→ ENTRIES SUPPLIED
_ _ _

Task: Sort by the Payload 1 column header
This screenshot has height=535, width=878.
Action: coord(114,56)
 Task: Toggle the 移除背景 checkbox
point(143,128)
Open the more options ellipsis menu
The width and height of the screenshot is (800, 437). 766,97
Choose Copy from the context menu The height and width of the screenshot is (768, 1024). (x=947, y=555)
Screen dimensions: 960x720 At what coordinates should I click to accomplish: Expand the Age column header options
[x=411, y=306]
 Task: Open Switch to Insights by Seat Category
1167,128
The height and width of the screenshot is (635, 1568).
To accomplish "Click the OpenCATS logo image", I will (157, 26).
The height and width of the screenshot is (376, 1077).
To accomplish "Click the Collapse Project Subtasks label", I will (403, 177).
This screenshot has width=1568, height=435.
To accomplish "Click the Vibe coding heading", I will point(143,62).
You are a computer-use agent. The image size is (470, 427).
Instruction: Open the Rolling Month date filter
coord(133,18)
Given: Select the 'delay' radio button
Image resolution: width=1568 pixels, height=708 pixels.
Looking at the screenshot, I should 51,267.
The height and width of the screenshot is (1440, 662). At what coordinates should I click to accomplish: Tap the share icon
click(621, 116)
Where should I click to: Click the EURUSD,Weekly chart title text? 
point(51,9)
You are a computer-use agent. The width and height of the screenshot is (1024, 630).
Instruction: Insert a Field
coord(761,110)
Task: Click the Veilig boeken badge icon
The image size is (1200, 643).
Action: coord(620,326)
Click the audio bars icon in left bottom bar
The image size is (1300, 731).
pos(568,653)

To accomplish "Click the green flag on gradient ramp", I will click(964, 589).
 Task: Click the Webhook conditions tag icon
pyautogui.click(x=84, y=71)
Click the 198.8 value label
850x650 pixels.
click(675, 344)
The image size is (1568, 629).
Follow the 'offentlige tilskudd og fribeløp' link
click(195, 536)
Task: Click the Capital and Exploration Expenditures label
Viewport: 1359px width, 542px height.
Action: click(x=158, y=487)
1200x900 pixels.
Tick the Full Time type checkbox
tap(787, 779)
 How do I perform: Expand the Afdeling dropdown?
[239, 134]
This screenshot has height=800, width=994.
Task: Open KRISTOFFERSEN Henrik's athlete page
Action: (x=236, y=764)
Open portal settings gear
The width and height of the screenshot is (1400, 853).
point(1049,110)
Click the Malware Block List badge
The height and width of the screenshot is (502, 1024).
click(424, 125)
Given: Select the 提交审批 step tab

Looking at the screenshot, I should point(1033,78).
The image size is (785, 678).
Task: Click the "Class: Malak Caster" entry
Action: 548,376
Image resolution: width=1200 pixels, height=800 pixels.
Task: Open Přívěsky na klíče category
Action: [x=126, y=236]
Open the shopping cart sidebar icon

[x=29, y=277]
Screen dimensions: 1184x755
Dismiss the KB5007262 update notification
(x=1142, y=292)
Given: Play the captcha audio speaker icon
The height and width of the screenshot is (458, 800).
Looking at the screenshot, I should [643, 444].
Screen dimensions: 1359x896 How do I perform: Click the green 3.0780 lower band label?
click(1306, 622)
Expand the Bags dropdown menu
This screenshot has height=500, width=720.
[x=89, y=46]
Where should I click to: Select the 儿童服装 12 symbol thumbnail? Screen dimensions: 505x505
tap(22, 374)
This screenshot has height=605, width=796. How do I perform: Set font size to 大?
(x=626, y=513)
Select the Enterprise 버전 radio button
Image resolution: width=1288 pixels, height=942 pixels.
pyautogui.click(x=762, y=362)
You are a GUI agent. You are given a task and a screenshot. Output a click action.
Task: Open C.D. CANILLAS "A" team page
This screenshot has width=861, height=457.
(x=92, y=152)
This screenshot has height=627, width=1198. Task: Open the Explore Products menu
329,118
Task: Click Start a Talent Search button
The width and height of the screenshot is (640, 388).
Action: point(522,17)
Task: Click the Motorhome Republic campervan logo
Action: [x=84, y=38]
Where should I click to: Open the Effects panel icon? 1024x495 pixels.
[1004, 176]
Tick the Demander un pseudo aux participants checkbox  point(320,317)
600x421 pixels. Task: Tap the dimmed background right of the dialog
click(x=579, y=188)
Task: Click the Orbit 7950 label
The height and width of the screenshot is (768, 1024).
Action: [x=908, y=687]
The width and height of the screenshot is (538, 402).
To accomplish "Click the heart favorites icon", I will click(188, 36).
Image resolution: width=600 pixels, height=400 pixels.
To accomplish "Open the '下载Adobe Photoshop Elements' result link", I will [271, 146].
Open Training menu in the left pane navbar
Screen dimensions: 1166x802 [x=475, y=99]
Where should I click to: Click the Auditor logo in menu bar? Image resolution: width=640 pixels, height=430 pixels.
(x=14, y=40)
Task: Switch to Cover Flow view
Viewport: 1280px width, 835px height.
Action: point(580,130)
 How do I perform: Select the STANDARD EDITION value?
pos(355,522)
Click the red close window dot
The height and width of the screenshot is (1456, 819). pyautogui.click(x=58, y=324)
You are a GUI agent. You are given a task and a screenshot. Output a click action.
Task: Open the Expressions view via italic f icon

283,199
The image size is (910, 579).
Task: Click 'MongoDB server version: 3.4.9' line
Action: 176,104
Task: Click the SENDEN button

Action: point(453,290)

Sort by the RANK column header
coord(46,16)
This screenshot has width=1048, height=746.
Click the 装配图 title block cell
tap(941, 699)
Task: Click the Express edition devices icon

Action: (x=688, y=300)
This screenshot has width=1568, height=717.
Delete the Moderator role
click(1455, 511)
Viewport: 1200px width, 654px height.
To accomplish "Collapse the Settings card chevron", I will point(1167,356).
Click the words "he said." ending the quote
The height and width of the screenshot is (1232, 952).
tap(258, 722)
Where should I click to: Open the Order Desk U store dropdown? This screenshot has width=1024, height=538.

_ _ _

→ WORK REQUEST
Only the lines holding "Collapse" are wanted, so copy each of them from the material.

→ OUTPUT
To accomplish "Click the Collapse Project Subtasks label", I will (403, 177).
To accomplish "Collapse the Settings card chevron", I will point(1167,356).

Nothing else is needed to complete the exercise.